As far I remember rrd pre-allocate its file upon first launch. This means that it does not grow over time. However - if your system uses virtual memory (so called swap) it might happen that copying of data from memory/to disk and from disk/to memory interferes with processes which try to read from it.
Take a look if your windows installation uses virtual memory and how. Its been a while since I used windows last time, so my knowledge on how it works nowadays might be rusted.

rlkoshak · January 29, 2024, 2:29pm

Navigate to Developer Tools → API Explorer → Persistence and query for some data and see how long it takes.

And there have been no relevant changes to rrd4j I know of that would account for this different between OH 3.4 and 4.1, let alone between 4.0 and 4.1. In fact, there was only one PR for rrd4j between 4.0 and 4.1 which fixed a problem with restoreOnStartup which added an additional condition to an if statement, not something that’s going to impact querying performance.

https://github.com/openhab/openhab-addons/pulls?q=is%3Apr+is%3Aclosed+rrd4j

jlikonen · January 29, 2024, 4:11pm

@rlkoshak, OK , now I understand what you mean. I made some tests (see attached screencopies).

In the first case (with rrd4j) there were 1440 data points and with InfluxDB 1467 points. When I tested rrd4j and kept pressing the Execute button the response was immediate but after ~5 trials the response was very slow so it took longer than ~10s.

With InfluxDB the response was always immediate regardless how many times I pressed Execute.

I don’t know what is causing this behaviour.

OK, I accept the fact that there haven’t been relevant changes to rrd4j but something is slowing down rrd4j in my case.

rlkoshak · January 29, 2024, 4:31pm

I think this last experiment is almost enough to file an issue. Put rrd4j and org.openhab.core.persistence (I think) into DEBUG or TRACE level logging and run the repeated queries against rrd4j again. See if you can find which parts seem to take longer between runs.

Gather those logs and description of what you did and file an issue on openhab-core or openhab-addons depending on where it appears the slowdown is occurring, which is what you need the logs for.

jlikonen · January 30, 2024, 4:44pm

@rlkoshak, I have now enabled debug level logging by typing in Karaf:

log:set DEBUG org.openhab.persistence.rrd4j

I’m wondering one thing. It seems that rrd4j stores each Item twice, e.g. my Item Nibe_S1255_UlkoT is stored twice

024-01-30 18:42:00.679 [DEBUG] [d4j.internal.RRD4jPersistenceService] - Stored 'Nibe_S1255_UlkoT' as value '0.1' with timestamp 1706632918 in rrd4j database (again)
2024-01-30 18:42:00.679 [DEBUG] [d4j.internal.RRD4jPersistenceService] - Stored 'Nibe_S1255_UlkoT' as value '0.0' with timestamp 1706632919 in rrd4j database

Same happens with all my Items. Could this be the reason for performance issues? I haven’t filed a bug report yet.
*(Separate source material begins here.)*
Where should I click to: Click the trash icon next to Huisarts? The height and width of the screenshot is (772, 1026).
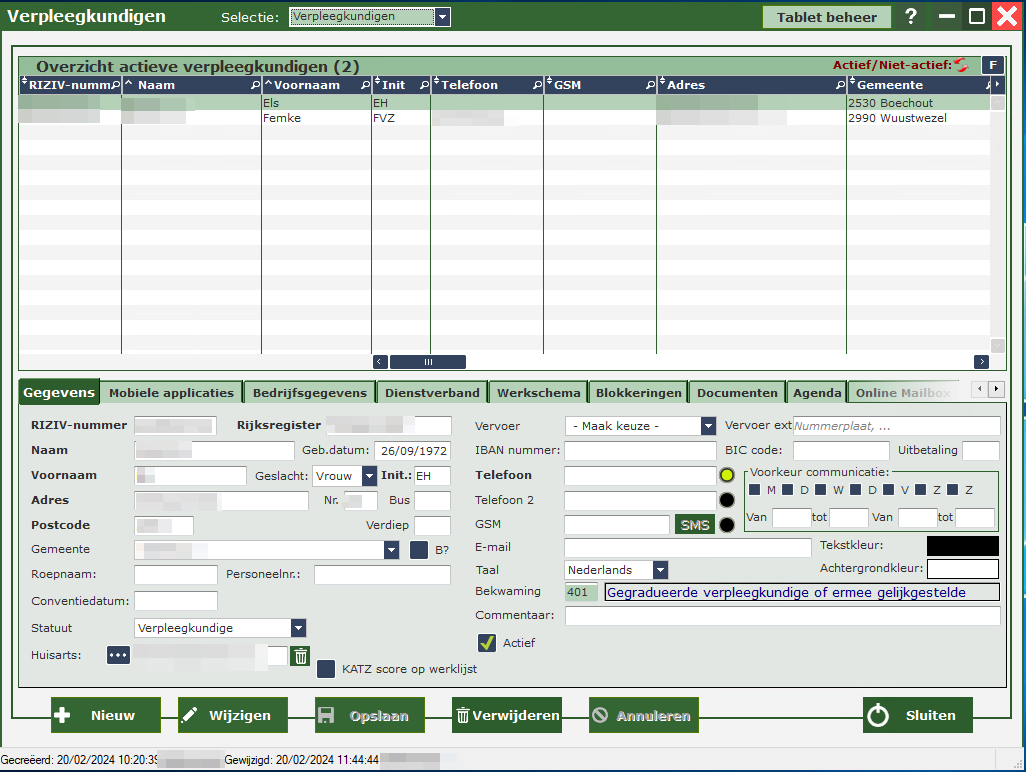[301, 656]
rlkoshak · January 30, 2024, 4:50pm

I doubt it. For one, the performance issues you are encountering are on read and you’ve run a query and confirmed that you are not getting bact twice as many values as expected.

jlikonen · January 30, 2024, 5:08pm

@rlkoshak OK, thanks. With trace level logging I get following messages when running queries in API explorer:

2024-01-30 18:56:53.767 [TRACE] [d4j.internal.RRD4jPersistenceService] - Querying rrd4j database for item 'Nibe_S1255_UlkoT'

With debug level logging I get similar messages in the log but no error messages. I don’t think that these messages would reveal anythig. When running queries in API explorer I can run a query for 4 times in a row without any problems but the 5th query seems to take very long time.

rlkoshak · January 30, 2024, 5:26pm

It’s the timestamps that matter. Are there two log statements whose time between them grows with the repeated queries. That will indicate where in the code the problem is.

jlikonen · March 4, 2024, 4:28pm

It seems that issue #16360 in OH4.2.0M1 fixed the querying problem I have had with rrd4j. This has been a huge improvent for me. Many thanks.